* [PROBLEM TO WORK ON] Within the entries below, please retype exactly the lines starting with the line that has "Given: Click the" and going on through the line that has "You are a GUI", but not the pictures.

* [RECORDS FOR THIS EXERCISE]

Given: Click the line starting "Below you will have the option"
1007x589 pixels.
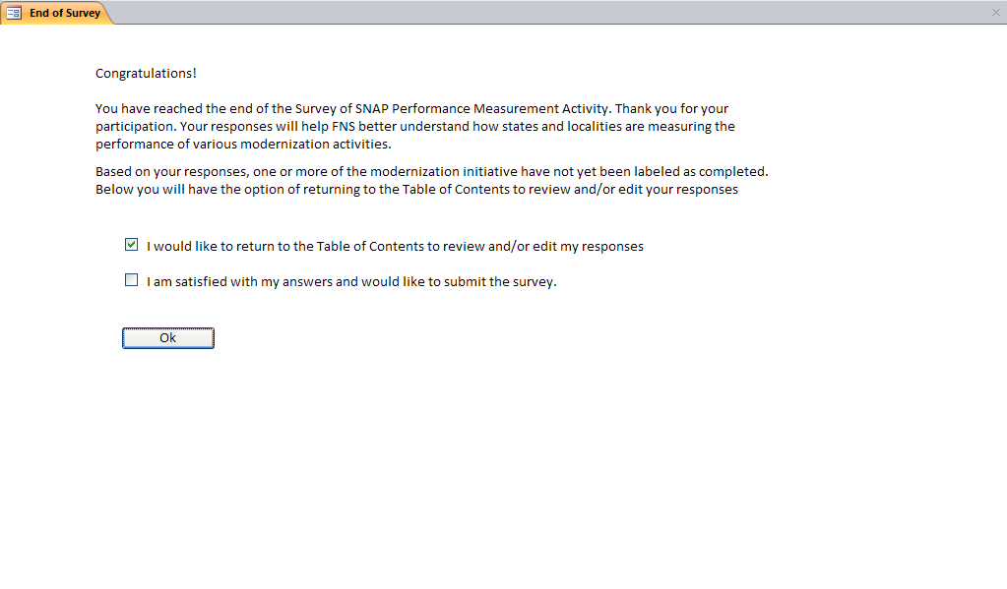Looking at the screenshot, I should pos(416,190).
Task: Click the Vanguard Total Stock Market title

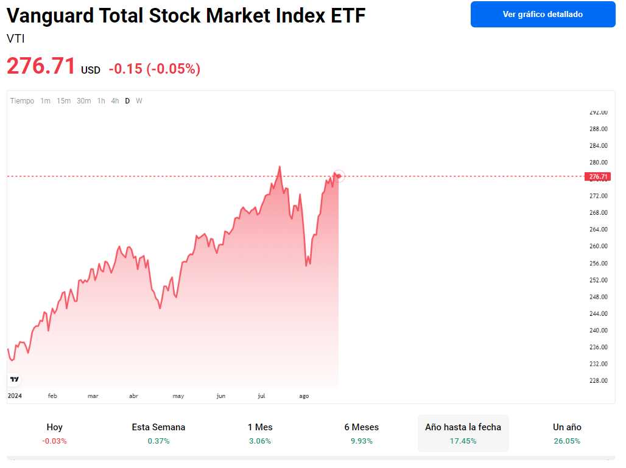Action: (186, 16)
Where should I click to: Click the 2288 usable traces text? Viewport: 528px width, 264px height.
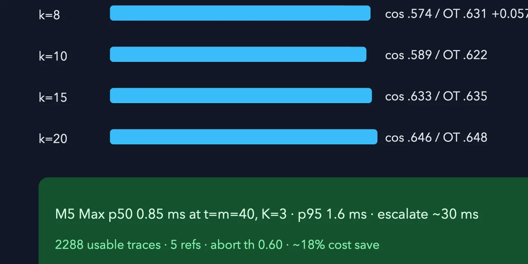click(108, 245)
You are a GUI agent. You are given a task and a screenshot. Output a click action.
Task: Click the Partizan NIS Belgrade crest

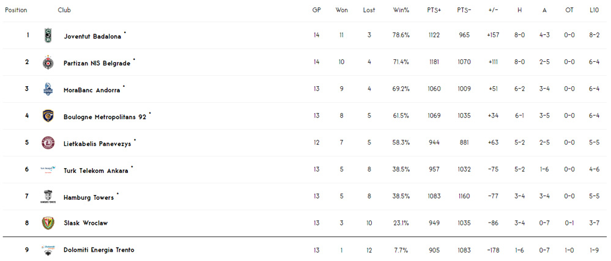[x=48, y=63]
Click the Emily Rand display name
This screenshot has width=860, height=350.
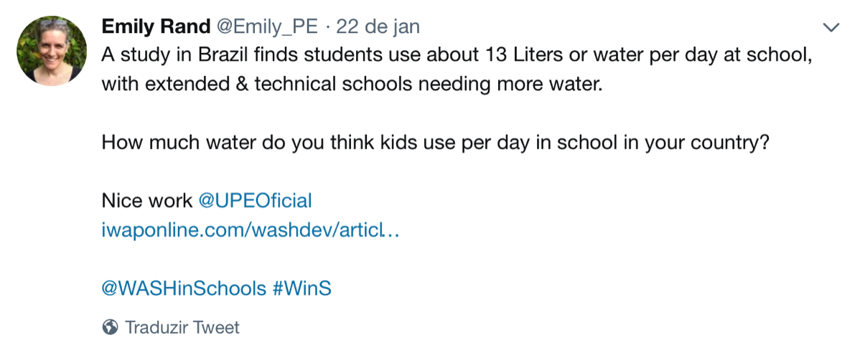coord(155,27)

* * *

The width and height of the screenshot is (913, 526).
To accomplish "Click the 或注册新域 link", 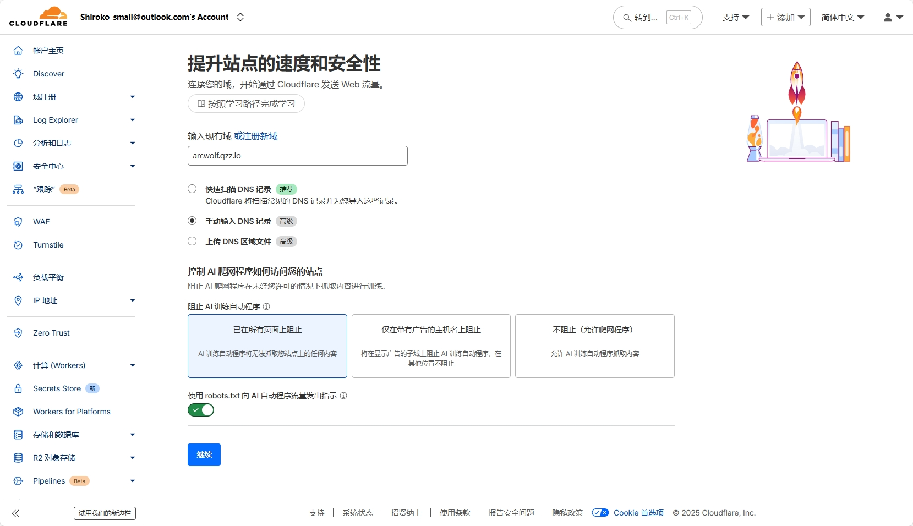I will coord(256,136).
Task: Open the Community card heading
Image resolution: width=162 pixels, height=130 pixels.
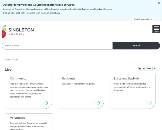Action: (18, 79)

* [WRITTEN ANSWER]
Given: Click the line starting "Below you will have the option"
1007x589 pixels.
Looking at the screenshot, I should pos(416,190).
Task: Click the Vanguard Total Stock Market title

Action: (186, 16)
Where should I click to: Click the 2288 usable traces text? Viewport: 528px width, 264px height.
click(108, 245)
You are a GUI agent. You are given a task and a screenshot. Output a click action.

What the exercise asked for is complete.